## Task goal
Reproduce the data below in full and exclude every picture.

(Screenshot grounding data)
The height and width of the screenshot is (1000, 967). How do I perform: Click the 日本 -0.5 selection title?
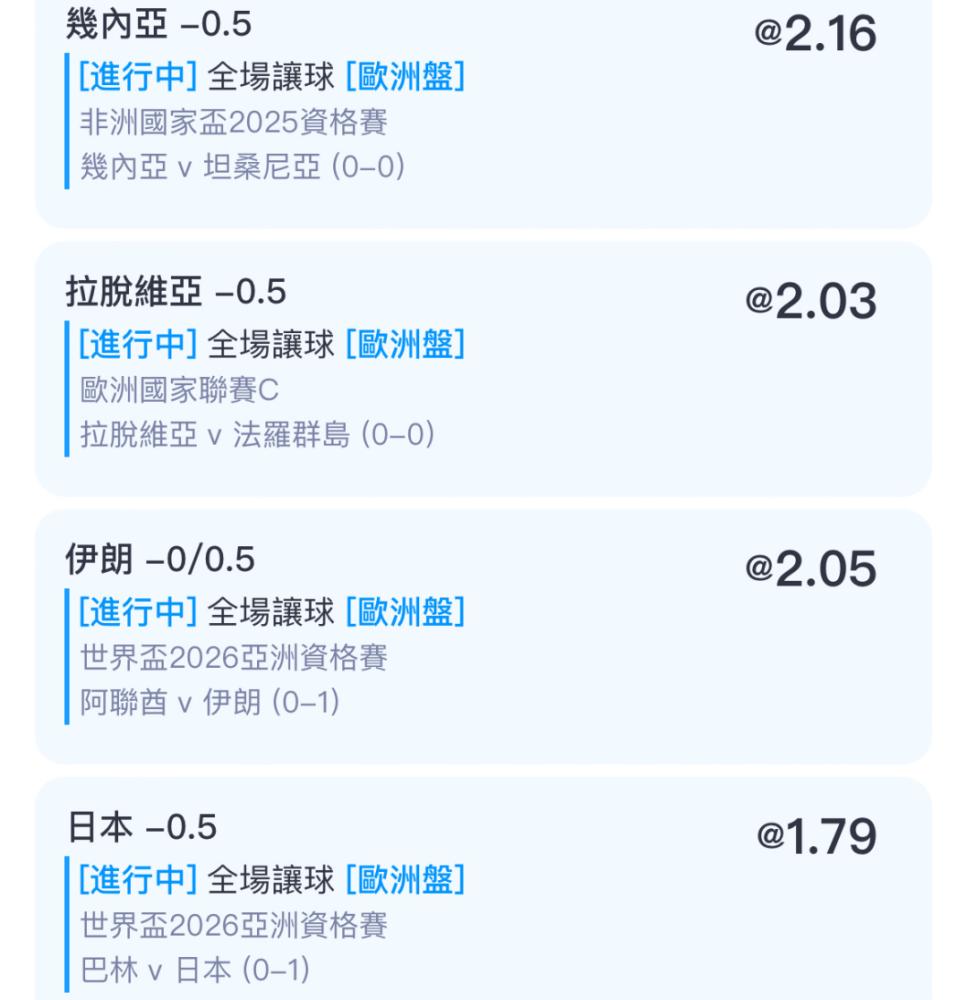(x=141, y=827)
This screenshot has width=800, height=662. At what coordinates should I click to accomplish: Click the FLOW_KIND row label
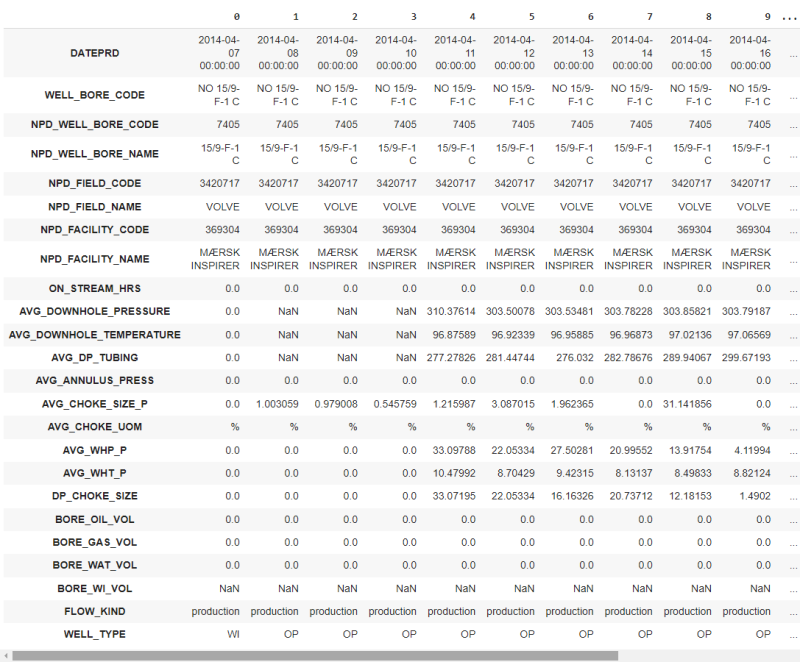pyautogui.click(x=104, y=611)
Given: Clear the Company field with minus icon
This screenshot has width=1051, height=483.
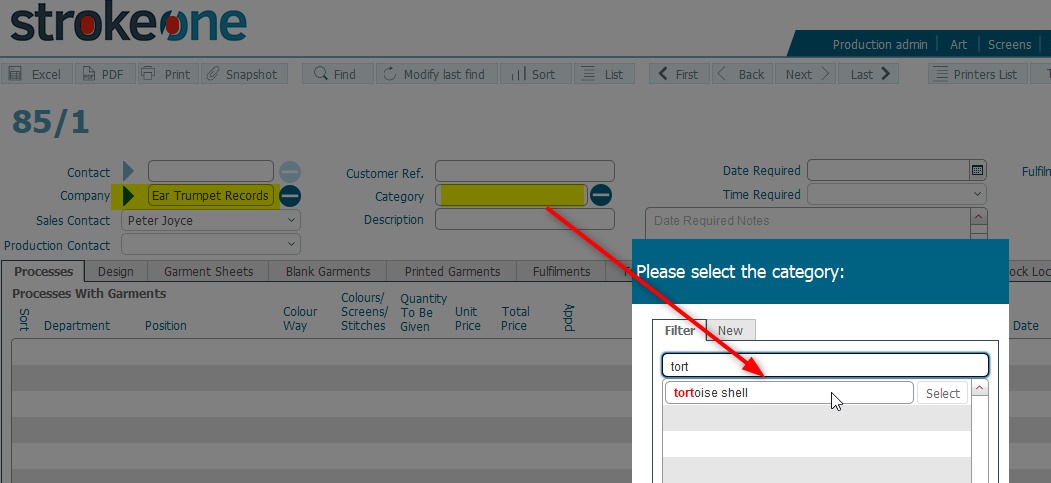Looking at the screenshot, I should coord(290,196).
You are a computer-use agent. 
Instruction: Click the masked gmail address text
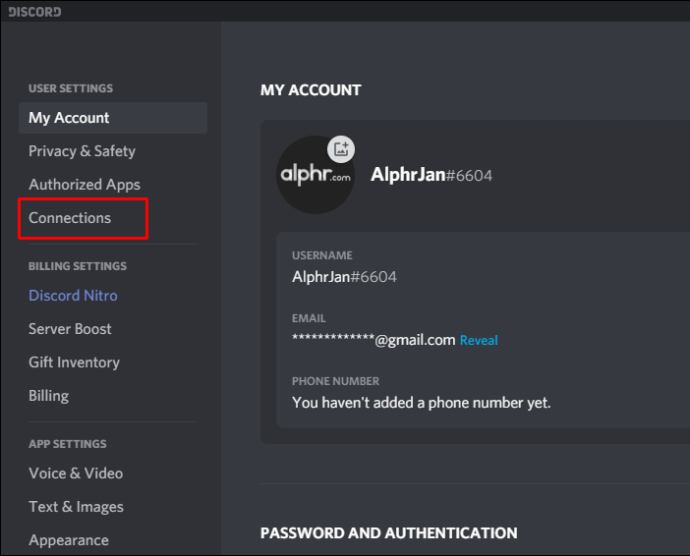374,339
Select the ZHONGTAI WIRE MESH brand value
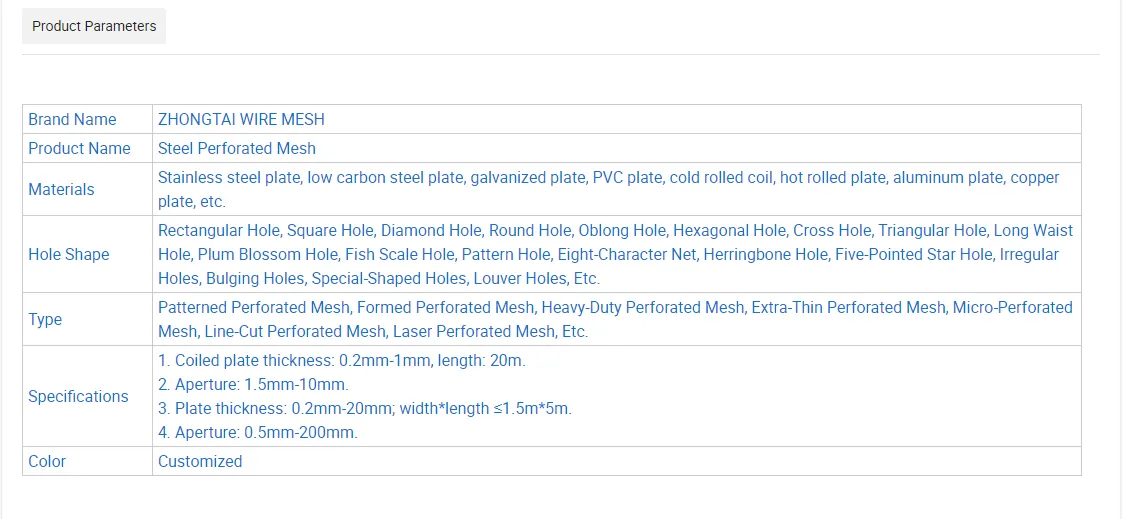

## Reply to the exercise
The height and width of the screenshot is (1000, 967). How do I perform: Click the 日本 -0.5 selection title?
(x=141, y=827)
This screenshot has width=800, height=662. At what coordinates should I click to accomplish: Click the FLOW_KIND row label
pyautogui.click(x=104, y=611)
Given: Clear the Company field with minus icon
This screenshot has width=1051, height=483.
Looking at the screenshot, I should coord(290,196).
You are a computer-use agent. 
Instruction: Click the masked gmail address text
374,339
Select the ZHONGTAI WIRE MESH brand value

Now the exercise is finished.